Je constate que ma personne, et surtout mon activité, intéresse beaucoup ces messieurs. J’en profite pour parler du GRAND MAGIC CIRCUS, des élections (avec prudence sur mes propres options) et finalement de Dominique Houdart, qui intéresse fortement Schnerb.Je note qu’il espère recevoir dès que possible une documentation solide sur cette compagnie. Il a envoyé un message à Burgaud demandant des informations, mais il n’a pas été honoré d’une réponse.

Me voilà maintenant dans un DC4 à moteurs de la VARIG en train d’aller à Sao Paulo. J’ai un coin fenêtre, mais le jour tombe déjà. Il est 17h10. A l’arrivée on tourne pendant 20 minutes à 500 mètres de haut avant de se poser en pleine ville sur un aéroport entouré de buildings. J’ai eu le temps de mesurer combien est vaste cette cité de 9.000.000 d’habitants.
Queue aux taxis. Me voici conduit à mon hôtel par un chauffeur indien qui ne connaît visiblement pas le chemin..Au milieu d’embouteillages incroyables et d’ une heure un quart de trajet, je repère l’hotel Sao Raphael devant lequel on est passé trois fois.
Thiériot avec qui j’ai rendez-vous dans le hall, est là depuis une heure.

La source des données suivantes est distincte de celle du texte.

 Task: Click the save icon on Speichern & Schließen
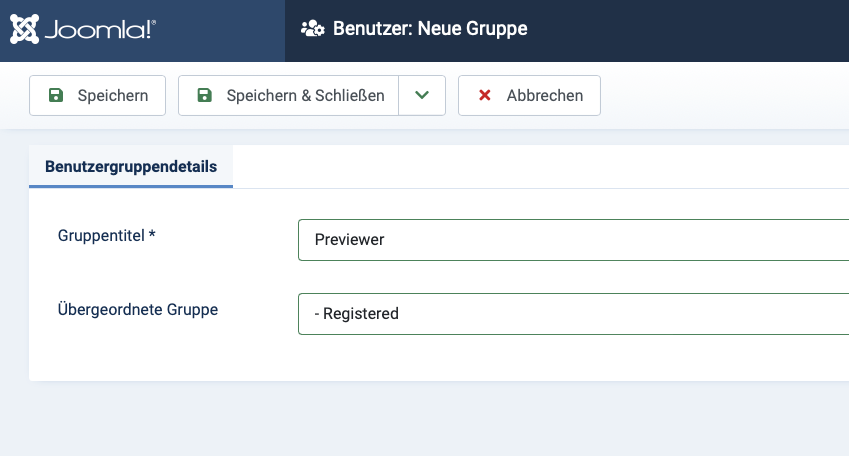[x=205, y=96]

Type sympathique, ce Thiériot, grand, moustachu, la quarantaine, marié à une très belle et très jeune Brésilienne qui fait des études de théâtre et doit, en guise de thèse de sortie présenter un spectacle monté par elle. Ce soir elle est dans tous ses états: la censure de l’université a joué contre elle, et elle ne pourra présenter son travail qu’à 21 professeurs, l’entrée de la salle étant interdite aux étudiants! Décidément cette censure brésilienne arbitraire et apparemment stupide, cruelle et sans appel, est au centre de toutes les préoccupations.

Nous survolons rapidement mes problèmes techniques raciniens qui me semblent pouvoir être résolus facilement dans cette métropole avec un tel interlocuteur. Et nous allons elle, lui et moi manger un spaghetti à l’huile et à l’ail (recette U.S.) dans un restaurant fréquenté par des artistes. Je m’y sens dans une atmosphère très “Coupole”. Agréable soirée : Thiériot a été Théophilien. ça nous crée des affinités. Il lui semble comme à moi qu’on se connait, mais la recherche ne donne rien. On parle des élections (je n’éprouve pas le besoin d’être aussi réservé qu’avec mes précédents  interlocuteurs), du MAGIC CIRCUS : C’est à Sao Paulo que Savary a fait naguère ses premières armes, financé par Ruth Escobar, que j’aimerais bien rencontrer. Un coup de fil : elle est en Europe. Bien ma chance! Je me sens en confiance avec ces deux là et je rentre à 2 heures du matin de bonne humeur.